Contrats
Algorithmes de surveillance : l'hébergeur a-t-il intérêt à aller au-delà de la loi ?
Des jurisprudences récentes permettent de préciser les contours et limites de l’absence d’obligation de surveillance générale des hébergeurs. Depuis la directive européenne du 8 juin 2000 sur le commerce électronique, les hébergeurs bénéficient d’un régime d’irresponsabilité à l’égard du contrôle des contenus hébergés.
Reconnus comme de simples vecteurs techniques d’information, les hébergeurs ne peuvent être tenus pour responsables des contenus illicites qu’ils stockent.
Cependant, c’est à la condition qu’ils n’aient pas eu connaissance de leur caractère illicite ou, lorsqu’ils en ont eu connaissance, qu’ils aient agi promptement pour retirer les contenus dès le moment où ils l’ont appris.
Ce principe a été transposé en droit interne à l’article 6 de la loi pour la confiance dans l’économie numérique du 21 juin 2004 (loi dite LCEN), qui confirme l’absence d’obligation générale de surveillance des contenus hébergés.
Cette exonération repose sur un principe fondamental : il convient d’imputer aux hébergeurs une responsabilité proportionnelle aux ressources dont ils disposent pour la surveillance des contenus.
Cependant, des obligations supplémentaires ont été ajoutées par la loi du 16 août 2022 concernant la diffusion de contenus à caractère terroriste en ligne : cette loi a imposé une nouvelle une procédure d'injonction de retrait dans l'heure des contenus à caractère terroriste sur internet.

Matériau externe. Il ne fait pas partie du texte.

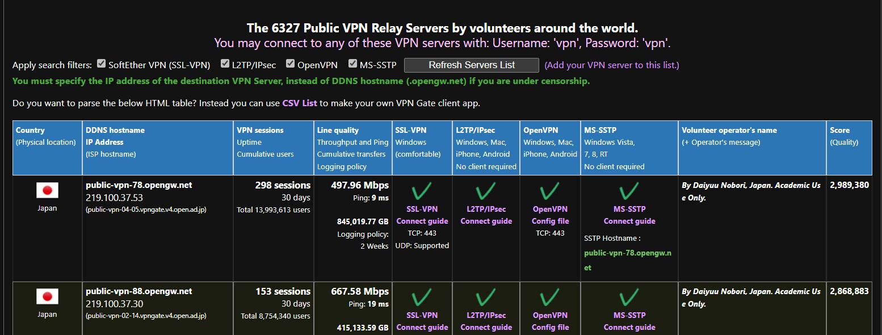Click the Japan flag for public-vpn-88
The height and width of the screenshot is (335, 882).
pyautogui.click(x=47, y=296)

L’évolution du paysage numérique a poussé le législateur européen à ajuster le cadre juridique, tout en conservant les principes de base. Ainsi, le règlement européen DSA du 19 octobre 2022 réaffirme l’absence d’obligation générale de surveillance à la charge des fournisseurs de services intermédiaires (article 8). En effet, le règlement prévoit ainsi un régime d'irresponsabilité pour les différents types de services intermédiaires, sous certaines conditions :
- Le service de « simple conduit » n’est pas responsable des informations transmises, à condition qu’il n’initie pas la transmission, ne sélectionne pas le destinataire et ne modifie pas les données transmises.
- Le prestataire de services de mise en cache bénéficie également de cette irresponsabilité pour le stockage automatique, intermédiaire et temporaire des informations, dès lors qu’il ne modifie pas les contenus, respecte les conditions d’accès, se conforme aux règles de mise à jour communément reconnues dans le secteur, n’entrave pas l’utilisation légitime de technologies standards, et agit rapidement pour retirer ou rendre inaccessibles les données dès qu’il a connaissance de leur suppression à la source ou d’une décision judiciaire ou administrative en ce sens.
- Enfin, le prestataire de services d’hébergement n’est pas tenu responsable des contenus stockés à la demande d’un utilisateur, tant qu’il n’a pas connaissance effective de leur caractère illicite, ou qu’il intervient promptement pour les supprimer ou en bloquer l’accès dès qu’il en est informé.
En raison de cette évolution du contexte règlementaire et de l’augmentation très forte des contenus litigieux, les hébergeurs ont tendance à se protéger davantage en adaptant des stipulations contractuelles qui encadrent leur offre de service, dans le sens d’un alourdissement des exigences de surveillance et de modération des contenus pour les plateformes, souvent au-delà des obligations légales minimales.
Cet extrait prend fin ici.